▶ PROBLEM DESCRIPTION
Recast the records below as a Markdown table with columns Row and Text. Cover only the lines from the one containing "Image resolution: width=973" through the one containing "Looking at the screenshot, I should 80,73.", inclusive. Number each row and leave out blank lines.

-- BEGIN --

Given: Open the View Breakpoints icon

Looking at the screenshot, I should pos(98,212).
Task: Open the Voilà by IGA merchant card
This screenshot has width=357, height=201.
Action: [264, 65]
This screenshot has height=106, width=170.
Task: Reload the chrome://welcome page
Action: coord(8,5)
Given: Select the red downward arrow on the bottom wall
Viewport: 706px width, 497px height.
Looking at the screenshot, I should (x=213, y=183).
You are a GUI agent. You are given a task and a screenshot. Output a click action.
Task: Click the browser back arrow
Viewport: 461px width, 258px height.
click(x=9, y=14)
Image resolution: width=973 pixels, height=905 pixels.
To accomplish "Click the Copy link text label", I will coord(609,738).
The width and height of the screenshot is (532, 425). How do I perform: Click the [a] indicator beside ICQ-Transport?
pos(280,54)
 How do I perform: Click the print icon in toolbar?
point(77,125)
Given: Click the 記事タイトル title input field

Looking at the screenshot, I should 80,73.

-- END --
-- BEGIN --

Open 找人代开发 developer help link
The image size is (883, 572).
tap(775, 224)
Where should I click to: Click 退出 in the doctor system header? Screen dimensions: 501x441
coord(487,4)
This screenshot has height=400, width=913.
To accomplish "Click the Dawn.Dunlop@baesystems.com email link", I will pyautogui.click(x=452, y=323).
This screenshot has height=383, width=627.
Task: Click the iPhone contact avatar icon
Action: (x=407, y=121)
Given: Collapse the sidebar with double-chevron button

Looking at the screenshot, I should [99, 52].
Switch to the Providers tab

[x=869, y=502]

-- END --

▶ COMPLETED EXERCISE
| Row | Text |
|---|---|
| 1 | Image resolution: width=973 pixels, height=905 pixels. |
| 2 | To accomplish "Click the Copy link text label", I will coord(609,738). |
| 3 | The width and height of the screenshot is (532, 425). How do I perform: Click the [a] indicator beside ICQ-Transport? |
| 4 | pos(280,54) |
| 5 |  How do I perform: Click the print icon in toolbar? |
| 6 | point(77,125) |
| 7 | Given: Click the 記事タイトル title input field |
| 8 | Looking at the screenshot, I should 80,73. |